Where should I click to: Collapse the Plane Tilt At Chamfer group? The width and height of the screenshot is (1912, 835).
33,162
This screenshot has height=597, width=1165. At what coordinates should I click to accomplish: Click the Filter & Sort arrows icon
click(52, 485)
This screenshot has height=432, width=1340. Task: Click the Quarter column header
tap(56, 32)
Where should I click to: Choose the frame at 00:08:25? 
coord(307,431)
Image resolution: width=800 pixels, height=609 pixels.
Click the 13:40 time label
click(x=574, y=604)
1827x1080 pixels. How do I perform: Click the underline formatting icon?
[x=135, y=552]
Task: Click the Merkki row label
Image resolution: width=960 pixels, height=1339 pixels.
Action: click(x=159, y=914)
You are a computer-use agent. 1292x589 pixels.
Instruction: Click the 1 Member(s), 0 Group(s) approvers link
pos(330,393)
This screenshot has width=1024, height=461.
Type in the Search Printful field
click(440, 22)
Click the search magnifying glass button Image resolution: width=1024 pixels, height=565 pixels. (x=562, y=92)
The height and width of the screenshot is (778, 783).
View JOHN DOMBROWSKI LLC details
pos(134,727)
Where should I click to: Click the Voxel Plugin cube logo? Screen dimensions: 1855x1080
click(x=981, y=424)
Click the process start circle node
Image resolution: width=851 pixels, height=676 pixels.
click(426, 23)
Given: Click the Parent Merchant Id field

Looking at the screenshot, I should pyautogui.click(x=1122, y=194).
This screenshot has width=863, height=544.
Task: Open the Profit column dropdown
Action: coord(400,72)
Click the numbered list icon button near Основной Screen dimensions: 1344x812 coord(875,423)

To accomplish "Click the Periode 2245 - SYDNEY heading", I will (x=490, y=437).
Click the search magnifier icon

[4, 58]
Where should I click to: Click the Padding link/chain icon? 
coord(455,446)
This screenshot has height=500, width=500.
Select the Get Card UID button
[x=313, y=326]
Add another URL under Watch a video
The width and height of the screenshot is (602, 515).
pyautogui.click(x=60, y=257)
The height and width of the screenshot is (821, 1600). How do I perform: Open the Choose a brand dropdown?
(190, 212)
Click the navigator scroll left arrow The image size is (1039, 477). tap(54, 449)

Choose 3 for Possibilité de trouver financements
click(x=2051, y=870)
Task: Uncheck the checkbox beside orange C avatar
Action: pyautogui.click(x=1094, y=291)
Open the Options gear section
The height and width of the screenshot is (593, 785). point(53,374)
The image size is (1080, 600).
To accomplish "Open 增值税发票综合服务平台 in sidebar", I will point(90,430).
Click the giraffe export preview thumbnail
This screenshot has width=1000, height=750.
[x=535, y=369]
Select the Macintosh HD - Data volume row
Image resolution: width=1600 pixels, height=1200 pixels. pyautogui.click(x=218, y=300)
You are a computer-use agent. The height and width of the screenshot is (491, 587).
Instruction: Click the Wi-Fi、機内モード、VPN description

+ + +

Find the word "agent" in the records, and report each line that has it.

You are a computer-use agent. 1292x589 pixels.
You are a computer-use agent. The height and width of the screenshot is (491, 587).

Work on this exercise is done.